Automatic Racing Looking for a Podium in the Desert at Miller TOOELE, Utah -- Automatic Racing heads West for the last time in 2007 for the Grand-Am Cup 200 at the new Miller Motorsports Park this weekend, where the team hopes to be on the...
Automatic Racing Looking for a Podium in the Desert at Miller
TOOELE, Utah -- Automatic Racing heads West for the last time in 2007 for the Grand-Am Cup 200 at the new Miller Motorsports Park this weekend, where the team hopes to be on the podium once again.
The driver lineup for the Grand Sport team has a new name on it with Joe Varde climbing behind the wheel to co-drive with Jeff Segal in the No. 90 Automatic Racing BMW M3. Varde is Automatic Racing's team manager, but this weekend marks the first time that the veteran has competed under the Automatic Racing banner.
Varde's addition to the lineup is good news for 21-year-old Segal, who has been on the podium twice this season. Each time, he was joined by a co-driver who was making their debut on the team. At Laguna Seca in May, Segal and Joao Barbosa drove to a finish of third. Segal got on the third tier of the podium again at Barber Motorsports Park in July with guest driver Terry Borcheller.

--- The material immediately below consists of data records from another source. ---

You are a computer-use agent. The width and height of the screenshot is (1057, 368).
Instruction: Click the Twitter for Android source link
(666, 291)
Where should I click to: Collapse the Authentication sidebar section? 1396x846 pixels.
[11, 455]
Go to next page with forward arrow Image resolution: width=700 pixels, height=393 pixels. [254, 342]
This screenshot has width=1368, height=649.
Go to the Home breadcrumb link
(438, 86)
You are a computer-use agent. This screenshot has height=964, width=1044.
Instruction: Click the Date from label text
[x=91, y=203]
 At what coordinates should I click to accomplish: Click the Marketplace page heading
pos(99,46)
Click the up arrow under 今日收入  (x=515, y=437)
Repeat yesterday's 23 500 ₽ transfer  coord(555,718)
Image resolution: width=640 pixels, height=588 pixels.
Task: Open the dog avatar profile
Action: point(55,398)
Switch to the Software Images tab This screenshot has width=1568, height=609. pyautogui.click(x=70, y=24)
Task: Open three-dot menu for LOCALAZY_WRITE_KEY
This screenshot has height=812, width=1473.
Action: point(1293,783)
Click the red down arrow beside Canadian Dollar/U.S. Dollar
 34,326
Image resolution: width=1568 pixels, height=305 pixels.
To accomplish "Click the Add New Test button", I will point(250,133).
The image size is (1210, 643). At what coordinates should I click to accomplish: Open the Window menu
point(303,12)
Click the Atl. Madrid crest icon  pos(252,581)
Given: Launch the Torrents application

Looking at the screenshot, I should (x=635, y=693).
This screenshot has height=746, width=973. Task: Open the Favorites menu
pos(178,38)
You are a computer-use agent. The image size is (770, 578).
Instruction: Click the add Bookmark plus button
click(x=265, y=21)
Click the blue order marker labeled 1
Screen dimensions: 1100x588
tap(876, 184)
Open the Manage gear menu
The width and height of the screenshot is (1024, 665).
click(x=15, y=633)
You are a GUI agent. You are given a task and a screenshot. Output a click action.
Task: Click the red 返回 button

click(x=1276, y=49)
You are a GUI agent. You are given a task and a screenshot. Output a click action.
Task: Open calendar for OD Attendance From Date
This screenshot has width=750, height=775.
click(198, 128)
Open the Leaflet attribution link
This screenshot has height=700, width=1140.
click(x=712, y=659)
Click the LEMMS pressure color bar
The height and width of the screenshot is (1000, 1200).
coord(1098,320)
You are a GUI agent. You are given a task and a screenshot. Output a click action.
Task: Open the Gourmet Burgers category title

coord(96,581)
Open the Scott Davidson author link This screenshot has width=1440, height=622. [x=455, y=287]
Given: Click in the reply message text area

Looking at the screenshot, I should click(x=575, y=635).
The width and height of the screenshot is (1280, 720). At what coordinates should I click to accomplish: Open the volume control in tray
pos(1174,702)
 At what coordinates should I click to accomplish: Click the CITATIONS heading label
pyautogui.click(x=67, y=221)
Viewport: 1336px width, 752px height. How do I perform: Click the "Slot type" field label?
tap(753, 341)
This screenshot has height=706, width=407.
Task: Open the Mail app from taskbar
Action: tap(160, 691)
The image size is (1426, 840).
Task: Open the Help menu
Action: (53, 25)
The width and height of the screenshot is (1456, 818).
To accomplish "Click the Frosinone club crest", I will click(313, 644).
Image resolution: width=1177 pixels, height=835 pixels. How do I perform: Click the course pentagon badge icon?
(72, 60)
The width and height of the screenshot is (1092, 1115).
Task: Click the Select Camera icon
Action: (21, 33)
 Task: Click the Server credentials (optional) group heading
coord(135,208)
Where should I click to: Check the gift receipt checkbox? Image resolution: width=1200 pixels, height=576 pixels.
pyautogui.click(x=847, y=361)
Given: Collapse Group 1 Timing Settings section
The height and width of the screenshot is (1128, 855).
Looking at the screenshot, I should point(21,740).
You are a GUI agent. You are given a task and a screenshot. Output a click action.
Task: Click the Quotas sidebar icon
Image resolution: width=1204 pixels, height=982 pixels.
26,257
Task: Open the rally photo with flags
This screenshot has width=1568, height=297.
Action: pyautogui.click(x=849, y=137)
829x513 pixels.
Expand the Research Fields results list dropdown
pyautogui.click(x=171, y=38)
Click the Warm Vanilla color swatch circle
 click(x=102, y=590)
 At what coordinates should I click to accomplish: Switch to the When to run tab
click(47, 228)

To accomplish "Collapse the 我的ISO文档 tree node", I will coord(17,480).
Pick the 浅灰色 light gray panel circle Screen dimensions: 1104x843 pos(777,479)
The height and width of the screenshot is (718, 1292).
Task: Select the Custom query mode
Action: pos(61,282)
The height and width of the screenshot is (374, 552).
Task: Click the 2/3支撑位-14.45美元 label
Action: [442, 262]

Now, Segal hopes to parlay his pairing with Varde into another podium finish. "I'm really excited about driving with Joe," he said. "Joe has won more races and more championships than I could ever hope to. We work well together in our relationship as driver and team manager, so I'm expecting good things from our driving together."
Segal had the opportunity to test at Miller recently, getting his first taste of the desert track. "I'd heard it was a tricky place so I wanted to go early. I'm sure it will be a blast to race there. The track is long enough that it has a little bit of everything, so it's hard to say what kind of car it will favor. It should be an interesting race."
Dave Riddle and Kris Wilson will once again pilot the No. 09 Automatic Racing BMW M3. Both drivers participated in a lapping day at Miller in July, getting a head start at learning the challenging 4.5-mile, 24-turn course.
"It's really nondescript, so it's difficult to know where you are on the track and to know where the turns are," said Riddle of the desert terrain. "It just winds through the desert. It's the opposite of a track like Laguna Seca, where there are plenty of references to use. Miller has an amazing facility and the quality of the track is great."